I am very grateful to YouTube, having attempted to watch this serial several times, once in the early 80’s when the show was run in a half hour weekday syndication format and again in the mid 90’s when it was on Cartoon Network late at night (the ten minute long serial episodes were edited into five minute segments). but have been unable to get to the end either time. The lo and behold I found it on YouTube over the Christmas holiday while looking to see if any new serial trailers had been uploaded (I also found the complete run of Curse of Dracula but that’s a review for another month).
The rest of the plot is a pretty decent serial, very reminiscent of the cliffhangers from the forties. Once on the island Link meets and teams up with two castaways Elihu Morgan (Rockne Tarkington) and Chongo (Kim Kahana), who were abandoned on the island by the same pirates that attacked Professor Hayden’s party. They rescue them during a power struggle among the pirates that Mu-Tan wins, and then continue the search for Tabania while trying to avoid not only the pirates, but also several angry tribes who don’t like outsiders, most notably the Skeleton Men and the Ash Men.
Helmed by the great Richard Donner, years before The Omen, Superman and Lethal Weapon; the serial veers back and forth between serious action and slapstick. The serious parts concern dealing with alligators, sharks, an earthquake and those ever present cliffs that the heroes keep almost getting knocked off of. The slapstick involves Chongo’s spastic (and unfunny) antics and the fights involved in between the heroes and the pirates, and the heroes and the natives. They always show up full of menace and then engage in fights from a Three Stooges short, full of eye gouging, head bonking, shin kicking free for alls with the added gag of reversing the film to reshow specific bits, and all punctuated with cartoon style sound effects for maximum comedic effect. At one point everyone even engages in a pie fight. James Horne would have been proud.
Ironically the serial also includes some surprisingly serious scenes. After Leslie is rescued from being sacrificed by the Ash Men (and engaging in a pie fight) on a neighboring island, Morgan asks if the Prof has seen enough of the danger they are in and should return to the safety of the their own island. The Prof looks at Leslie and agrees. Later on when they find the city of Tubania, they come upon the body of the Professor’s brother and there is a very heartbreaking moment of silence from everyone.
The serial is also a bit of a ground breaker due to Tarkington’s character, Morgan. You have to remember that this is 1968 and positive African American role models are few and far between on network TV, and here on a little kids show is a African American hero who is tough, smart, compassionate, funny and proud.
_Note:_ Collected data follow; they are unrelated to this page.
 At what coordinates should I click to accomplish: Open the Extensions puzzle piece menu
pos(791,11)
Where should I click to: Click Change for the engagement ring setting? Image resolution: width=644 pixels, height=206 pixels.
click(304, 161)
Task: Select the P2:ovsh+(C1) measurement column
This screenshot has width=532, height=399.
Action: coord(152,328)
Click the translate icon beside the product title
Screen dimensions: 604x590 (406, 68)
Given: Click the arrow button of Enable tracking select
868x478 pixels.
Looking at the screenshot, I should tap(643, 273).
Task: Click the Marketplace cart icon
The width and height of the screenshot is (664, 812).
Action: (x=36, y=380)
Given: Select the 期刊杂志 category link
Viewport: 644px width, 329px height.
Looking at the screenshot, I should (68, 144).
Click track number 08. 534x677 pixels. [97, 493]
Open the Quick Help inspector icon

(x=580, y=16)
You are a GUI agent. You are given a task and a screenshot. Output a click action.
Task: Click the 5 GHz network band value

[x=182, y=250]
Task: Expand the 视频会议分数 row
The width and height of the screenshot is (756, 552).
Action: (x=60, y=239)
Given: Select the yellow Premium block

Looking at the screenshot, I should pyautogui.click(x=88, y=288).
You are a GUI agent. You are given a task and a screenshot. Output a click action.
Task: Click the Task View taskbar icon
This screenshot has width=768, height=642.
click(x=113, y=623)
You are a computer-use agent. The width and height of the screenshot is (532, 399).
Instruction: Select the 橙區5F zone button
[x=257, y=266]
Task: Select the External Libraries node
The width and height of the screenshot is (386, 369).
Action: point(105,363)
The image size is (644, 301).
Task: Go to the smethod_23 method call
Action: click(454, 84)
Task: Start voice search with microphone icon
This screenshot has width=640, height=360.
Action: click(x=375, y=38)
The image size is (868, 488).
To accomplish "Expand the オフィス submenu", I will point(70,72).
I understand from some of the message boards that Danger Island was shown at SerialFest one year to less a than enthusiastic response. Understandable, it is not a film serial made during the heyday of the 20’s to the 40’s, it was made for TV, and there was more than a little feeling of spoofing the genre throughout. But it is competently made with some excellent cliffhangers, and is probably the best of the Saturday morning live action serials made from the late sixties into late eighties. Not for every serial fan, but it is enjoyable on it’s own terms.